▶ [Task instructions]
**a)** Rewrite the paragraph of the summary on active lifestyle and gray matter that begins "The patients' condition ranged" as a shorter bulleted list, keeping its main facts.
**b)** Write out the part of the summary on active lifestyle and gray matter that opens with the words containing "- Raji C., et" and closes with "26 Nov. 2012.".
**c)** List every factor that the summary on active lifestyle and gray matter says the researchers controlled for.

▶ [Selected extract]
------------------------------------
An active lifestyle helps preserve gray matter in the brains of older adults and could reduce the burden of dementia and Alzheimer’s disease. Cyrus Raji, from the University of California/Los Angeles (UCLA; California, USA), and colleagues examined how an active lifestyle can influence brain structure in 876 adults, average age 78 years, enrolled in the Cardiovascular Health Study.
The patients’ condition ranged from normal cognition to Alzheimer’s dementia. The team drew on 20 years of clinical data on this group, including body mass index and lifestyle habits—including recreational sports, gardening and yard work, bicycling, dancing and riding an exercise cycle. After controlling for age, head size, cognitive impairment, gender, body mass index, education, study site location and white matter disease, the researchers found a strong association between energy output and volumes of gray matter (where neurons that function in cognition and higher order cognitive processes are located) in areas of the brain crucial for cognitive function. Greater caloric expenditure was related to larger gray matter volumes in the frontal, temporal and parietal lobes, including the hippocampus, posterior cingulate and basal ganglia. There was a strong association between high-energy output and greater gray matter volume in patients with mild cognitive impairment and Alzheimer’s disease. Observing that: “not one but a combination of lifestyle choices and activities benefit the brain,” the study authors report that: “The areas of the brain that benefited from an active lifestyle are the ones that consume the most energy and are very sensitive to damage.”
- Raji C., et al. “Energy expenditure is associated with gray matter structure in normal cognition, mild cognitive impairment, and Alzheimer’s dementia” [Abstract SSA16-02]. Presentation at 2012 Annual Meeting of Radiological Society of North America (RSNA), 26 Nov. 2012.
------------------------------------
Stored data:
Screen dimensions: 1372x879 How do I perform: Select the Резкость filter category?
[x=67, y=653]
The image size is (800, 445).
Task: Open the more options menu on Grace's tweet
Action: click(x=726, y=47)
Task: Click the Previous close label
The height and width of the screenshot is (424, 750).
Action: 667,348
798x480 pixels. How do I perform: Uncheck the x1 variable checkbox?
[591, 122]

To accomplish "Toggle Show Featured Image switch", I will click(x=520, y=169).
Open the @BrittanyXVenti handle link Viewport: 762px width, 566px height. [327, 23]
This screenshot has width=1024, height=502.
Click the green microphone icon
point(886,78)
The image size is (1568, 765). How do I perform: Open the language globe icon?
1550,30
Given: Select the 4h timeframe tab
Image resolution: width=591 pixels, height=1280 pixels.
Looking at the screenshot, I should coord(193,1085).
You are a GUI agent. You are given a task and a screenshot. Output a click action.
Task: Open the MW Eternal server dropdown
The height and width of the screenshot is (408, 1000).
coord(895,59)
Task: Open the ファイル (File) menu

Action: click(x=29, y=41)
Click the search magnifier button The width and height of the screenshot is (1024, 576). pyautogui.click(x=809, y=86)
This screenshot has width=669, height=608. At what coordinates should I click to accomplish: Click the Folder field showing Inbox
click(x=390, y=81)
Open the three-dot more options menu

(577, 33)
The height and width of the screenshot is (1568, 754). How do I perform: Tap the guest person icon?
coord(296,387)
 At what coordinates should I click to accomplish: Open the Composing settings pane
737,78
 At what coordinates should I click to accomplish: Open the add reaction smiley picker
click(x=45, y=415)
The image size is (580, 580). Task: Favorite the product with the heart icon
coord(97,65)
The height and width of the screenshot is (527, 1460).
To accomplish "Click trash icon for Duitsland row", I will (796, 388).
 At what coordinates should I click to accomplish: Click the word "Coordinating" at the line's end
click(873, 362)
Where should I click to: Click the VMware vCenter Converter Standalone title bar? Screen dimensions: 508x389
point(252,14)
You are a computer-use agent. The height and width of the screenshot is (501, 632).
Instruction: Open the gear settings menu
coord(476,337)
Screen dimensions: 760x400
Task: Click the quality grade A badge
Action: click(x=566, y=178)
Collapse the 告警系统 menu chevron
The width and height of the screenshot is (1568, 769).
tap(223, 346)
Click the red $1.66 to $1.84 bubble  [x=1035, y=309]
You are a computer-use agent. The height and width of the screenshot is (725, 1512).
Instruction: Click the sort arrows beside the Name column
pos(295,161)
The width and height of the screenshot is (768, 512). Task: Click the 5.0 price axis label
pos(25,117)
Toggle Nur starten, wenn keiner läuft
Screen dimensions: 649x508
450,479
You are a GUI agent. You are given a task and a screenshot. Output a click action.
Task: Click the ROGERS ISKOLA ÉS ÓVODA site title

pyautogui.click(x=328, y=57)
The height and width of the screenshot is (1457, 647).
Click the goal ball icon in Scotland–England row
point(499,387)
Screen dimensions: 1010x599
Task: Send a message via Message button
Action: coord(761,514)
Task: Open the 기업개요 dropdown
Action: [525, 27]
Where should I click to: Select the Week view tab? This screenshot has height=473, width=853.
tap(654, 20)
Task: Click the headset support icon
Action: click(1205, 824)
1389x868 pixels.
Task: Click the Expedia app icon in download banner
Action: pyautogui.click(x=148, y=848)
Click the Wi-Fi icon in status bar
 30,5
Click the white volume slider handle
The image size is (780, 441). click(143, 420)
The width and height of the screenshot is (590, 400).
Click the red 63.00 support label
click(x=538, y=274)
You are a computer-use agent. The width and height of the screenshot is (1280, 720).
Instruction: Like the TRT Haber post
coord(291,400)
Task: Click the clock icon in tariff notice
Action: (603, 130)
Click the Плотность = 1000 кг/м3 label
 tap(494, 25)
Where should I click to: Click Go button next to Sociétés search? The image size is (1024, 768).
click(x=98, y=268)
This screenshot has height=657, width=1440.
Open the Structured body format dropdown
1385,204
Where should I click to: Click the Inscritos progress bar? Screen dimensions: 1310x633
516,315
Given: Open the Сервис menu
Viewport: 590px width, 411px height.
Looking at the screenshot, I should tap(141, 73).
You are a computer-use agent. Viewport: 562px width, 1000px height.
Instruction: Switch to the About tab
------------------------------------
▶ [Task-by-task outputs]
**a)**
- Participants ranged from normal cognition to Alzheimer's dementia. The team used 20 years of clinical data, including body mass index and lifestyle habits such as recreational sports, gardening and yard work, bicycling, dancing and riding an exercise cycle.
- After adjusting for several factors, the researchers found a strong association between energy output and gray matter volume in brain areas crucial for cognitive function.
- Greater caloric expenditure was linked to larger gray matter volumes in the frontal, temporal and parietal lobes, including the hippocampus, posterior cingulate and basal ganglia.
- High energy output was also strongly associated with greater gray matter volume in patients with mild cognitive impairment and Alzheimer's disease.
- The authors note that a combination of lifestyle choices benefits the brain. They also note that the areas helped most are those that use the most energy and are very sensitive to damage.

**b)**
- Raji C., et al. “Energy expenditure is associated with gray matter structure in normal cognition, mild cognitive impairment, and Alzheimer’s dementia” [Abstract SSA16-02]. Presentation at 2012 Annual Meeting of Radiological Society of North America (RSNA), 26 Nov. 2012.

**c)**
- Age
- Head size
- Cognitive impairment
- Gender
- Body mass index
- Education
- Study site location
- White matter disease